First let’s load some game result data from the 2018-2019 NHL season as a .csv file:
library(knitr)
data <- read.csv('hockeydata.csv')
kable(head(data), caption = "2018-2019 NHL Game Result Data")
| Date | Visitor | AG | Home | HG |
|---|---|---|---|---|
| 2018-10-03 | Anaheim Ducks | 5 | San Jose Sharks | 2 |
| 2018-10-03 | Montreal Canadiens | 2 | Toronto Maple Leafs | 3 |
| 2018-10-03 | Calgary Flames | 2 | Vancouver Canucks | 5 |
| 2018-10-03 | Boston Bruins | 0 | Washington Capitals | 7 |
| 2018-10-04 | Boston Bruins | 4 | Buffalo Sabres | 0 |
| 2018-10-04 | New York Islanders | 2 | Carolina Hurricanes | 1 |
Now let’s make some new variables and clean the variable names up a bit. First we’ll create a margin of victory [h_mov] variable from the home team’s perspective, and then create a binary result variable [h_win] where the home team records a win [1] or a loss [0] based on the positive or negative value of the margin of victory. Then we’ll rename the variables using lowercase letters and select the data that we want for our new cleaned up dataframe.
library(tidyverse)
bt.games <- data %>%
mutate(h_mov = HG - AG, h_win = ifelse(h_mov > 0,1,0)) %>%
select(date = Date,
home = Home,
away = Visitor,
h_score = HG,
a_score = AG,
h_mov,
h_win)
kable(head(bt.games))
| date | home | away | h_score | a_score | h_mov | h_win |
|---|---|---|---|---|---|---|
| 2018-10-03 | San Jose Sharks | Anaheim Ducks | 2 | 5 | -3 | 0 |
| 2018-10-03 | Toronto Maple Leafs | Montreal Canadiens | 3 | 2 | 1 | 1 |
| 2018-10-03 | Vancouver Canucks | Calgary Flames | 5 | 2 | 3 | 1 |
| 2018-10-03 | Washington Capitals | Boston Bruins | 7 | 0 | 7 | 1 |
| 2018-10-04 | Buffalo Sabres | Boston Bruins | 0 | 4 | -4 | 0 |
| 2018-10-04 | Carolina Hurricanes | New York Islanders | 1 | 2 | -1 | 0 |
Next we need to create a model formula. For a Bradley Terry model we’ll want to use a logistic function that combines the home rating, away rating, and home ice advantage. There are other ways to build this, but this method closely follows the Excel version of this model from my book Statistical Sports Models in Excel Volume 1, so I think it will be approachable for those trying to make the leap from Excel to R.
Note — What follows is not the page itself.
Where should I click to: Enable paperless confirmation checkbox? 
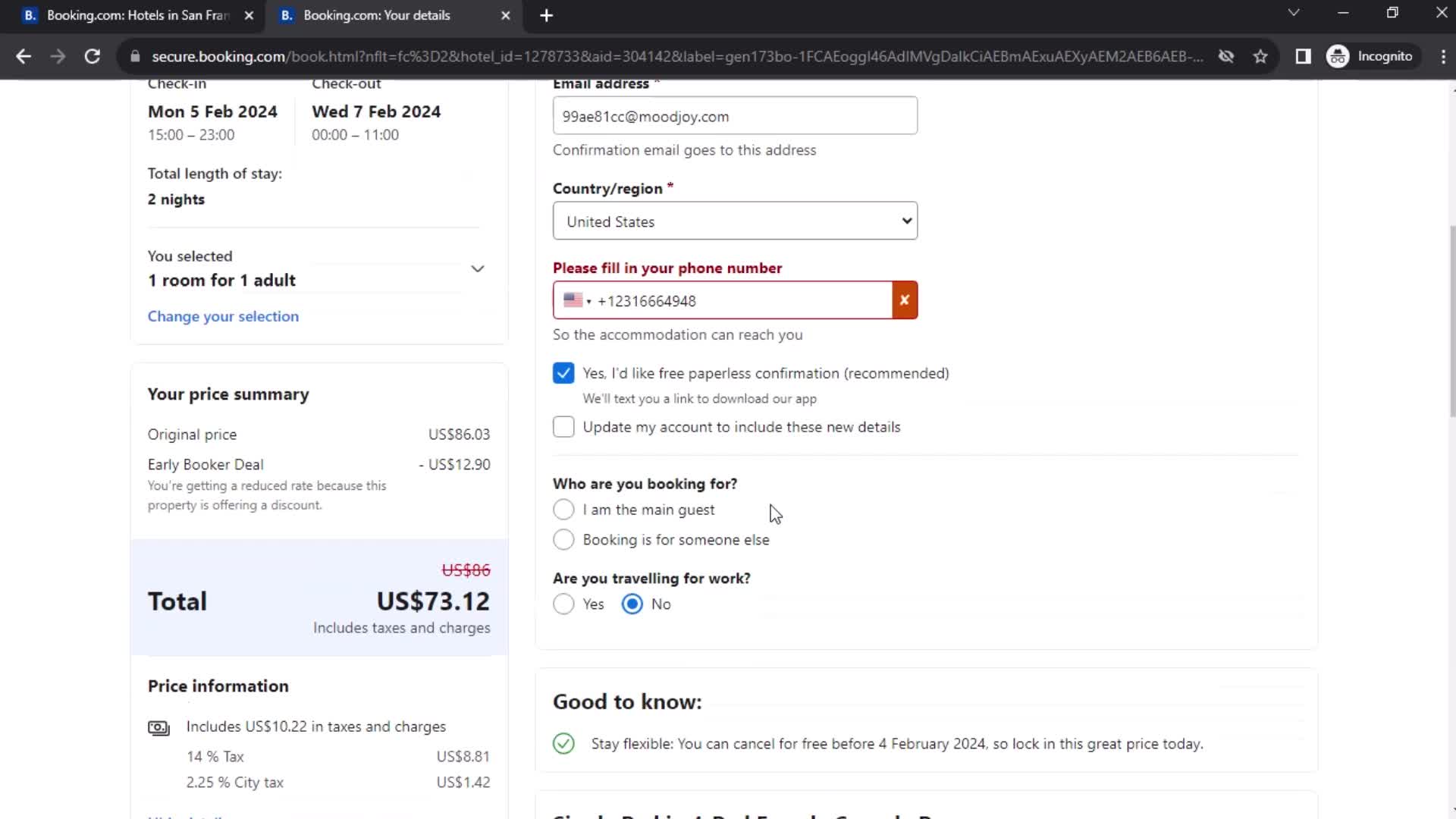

bt.home_forecast <- function(home_rating,
visitor_rating,
homeice_adv){
1/(1+exp(-(homeice_adv + home_rating - visitor_rating))) #Logistic Function
}
Next we create a vector of dummy team ratings and start all teams off with a rating of 1.000. We’ll later optimize the ratings using maximum likelihood estimation, but this gives us a starting point to work from.
teams <- as.vector(sort(unique(bt.games$home)))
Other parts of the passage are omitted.